## WHAT NEEDS TO BE DONE
Please copy out the lines below word for word, with no changes of any kind.

## Records of locating words and elements

* * * *

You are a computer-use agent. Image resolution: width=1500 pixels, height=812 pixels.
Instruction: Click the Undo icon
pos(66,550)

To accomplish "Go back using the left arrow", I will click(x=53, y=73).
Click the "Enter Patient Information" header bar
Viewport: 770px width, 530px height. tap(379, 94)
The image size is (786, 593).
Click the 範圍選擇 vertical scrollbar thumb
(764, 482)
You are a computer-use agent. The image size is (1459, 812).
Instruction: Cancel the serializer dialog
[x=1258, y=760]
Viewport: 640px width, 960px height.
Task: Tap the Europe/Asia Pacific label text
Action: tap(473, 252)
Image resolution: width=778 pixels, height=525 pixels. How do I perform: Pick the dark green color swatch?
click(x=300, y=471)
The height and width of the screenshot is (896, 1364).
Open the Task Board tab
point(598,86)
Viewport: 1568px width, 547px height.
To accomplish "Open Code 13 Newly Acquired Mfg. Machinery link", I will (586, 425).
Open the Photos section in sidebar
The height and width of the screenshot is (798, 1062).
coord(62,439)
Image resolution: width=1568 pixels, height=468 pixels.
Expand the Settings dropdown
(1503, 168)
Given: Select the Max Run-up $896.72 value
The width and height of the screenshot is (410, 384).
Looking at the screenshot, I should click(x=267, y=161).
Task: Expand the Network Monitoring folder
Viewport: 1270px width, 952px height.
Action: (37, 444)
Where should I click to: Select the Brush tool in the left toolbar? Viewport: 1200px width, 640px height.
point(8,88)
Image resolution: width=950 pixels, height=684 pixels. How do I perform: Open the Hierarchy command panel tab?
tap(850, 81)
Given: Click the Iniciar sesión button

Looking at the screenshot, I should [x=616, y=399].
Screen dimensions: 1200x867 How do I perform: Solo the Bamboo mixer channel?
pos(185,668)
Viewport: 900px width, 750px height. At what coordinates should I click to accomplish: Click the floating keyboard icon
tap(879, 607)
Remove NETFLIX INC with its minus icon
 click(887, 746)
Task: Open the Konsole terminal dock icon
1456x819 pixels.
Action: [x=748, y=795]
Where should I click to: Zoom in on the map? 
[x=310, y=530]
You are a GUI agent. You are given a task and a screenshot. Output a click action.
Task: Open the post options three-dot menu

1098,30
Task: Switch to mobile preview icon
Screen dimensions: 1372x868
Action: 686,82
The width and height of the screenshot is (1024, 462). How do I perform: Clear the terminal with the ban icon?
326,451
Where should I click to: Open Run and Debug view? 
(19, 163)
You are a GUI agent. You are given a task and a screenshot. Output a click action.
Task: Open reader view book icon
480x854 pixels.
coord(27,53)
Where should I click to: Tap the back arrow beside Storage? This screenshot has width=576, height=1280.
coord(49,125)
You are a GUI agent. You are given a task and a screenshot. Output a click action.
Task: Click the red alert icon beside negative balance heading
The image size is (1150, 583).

* * * *

## RESPONSE FOR THIS EXERCISE
You are a computer-use agent. Image resolution: width=1500 pixels, height=812 pixels.
Instruction: Click the Undo icon
pos(66,550)

To accomplish "Go back using the left arrow", I will click(x=53, y=73).
Click the "Enter Patient Information" header bar
Viewport: 770px width, 530px height. tap(379, 94)
The image size is (786, 593).
Click the 範圍選擇 vertical scrollbar thumb
(764, 482)
You are a computer-use agent. The image size is (1459, 812).
Instruction: Cancel the serializer dialog
[x=1258, y=760]
Viewport: 640px width, 960px height.
Task: Tap the Europe/Asia Pacific label text
Action: tap(473, 252)
Image resolution: width=778 pixels, height=525 pixels. How do I perform: Pick the dark green color swatch?
click(x=300, y=471)
The height and width of the screenshot is (896, 1364).
Open the Task Board tab
point(598,86)
Viewport: 1568px width, 547px height.
To accomplish "Open Code 13 Newly Acquired Mfg. Machinery link", I will (586, 425).
Open the Photos section in sidebar
The height and width of the screenshot is (798, 1062).
coord(62,439)
Image resolution: width=1568 pixels, height=468 pixels.
Expand the Settings dropdown
(1503, 168)
Given: Select the Max Run-up $896.72 value
The width and height of the screenshot is (410, 384).
Looking at the screenshot, I should click(x=267, y=161).
Task: Expand the Network Monitoring folder
Viewport: 1270px width, 952px height.
Action: (37, 444)
Where should I click to: Select the Brush tool in the left toolbar? Viewport: 1200px width, 640px height.
point(8,88)
Image resolution: width=950 pixels, height=684 pixels. How do I perform: Open the Hierarchy command panel tab?
tap(850, 81)
Given: Click the Iniciar sesión button

Looking at the screenshot, I should [x=616, y=399].
Screen dimensions: 1200x867 How do I perform: Solo the Bamboo mixer channel?
pos(185,668)
Viewport: 900px width, 750px height. At what coordinates should I click to accomplish: Click the floating keyboard icon
tap(879, 607)
Remove NETFLIX INC with its minus icon
 click(887, 746)
Task: Open the Konsole terminal dock icon
1456x819 pixels.
Action: [x=748, y=795]
Where should I click to: Zoom in on the map? 
[x=310, y=530]
You are a GUI agent. You are given a task and a screenshot. Output a click action.
Task: Open the post options three-dot menu

1098,30
Task: Switch to mobile preview icon
Screen dimensions: 1372x868
Action: 686,82
The width and height of the screenshot is (1024, 462). How do I perform: Clear the terminal with the ban icon?
326,451
Where should I click to: Open Run and Debug view? 
(19, 163)
You are a GUI agent. You are given a task and a screenshot. Output a click action.
Task: Open reader view book icon
480x854 pixels.
coord(27,53)
Where should I click to: Tap the back arrow beside Storage? This screenshot has width=576, height=1280.
coord(49,125)
You are a GUI agent. You are given a task and a screenshot. Output a click action.
Task: Click the red alert icon beside negative balance heading
The image size is (1150, 583).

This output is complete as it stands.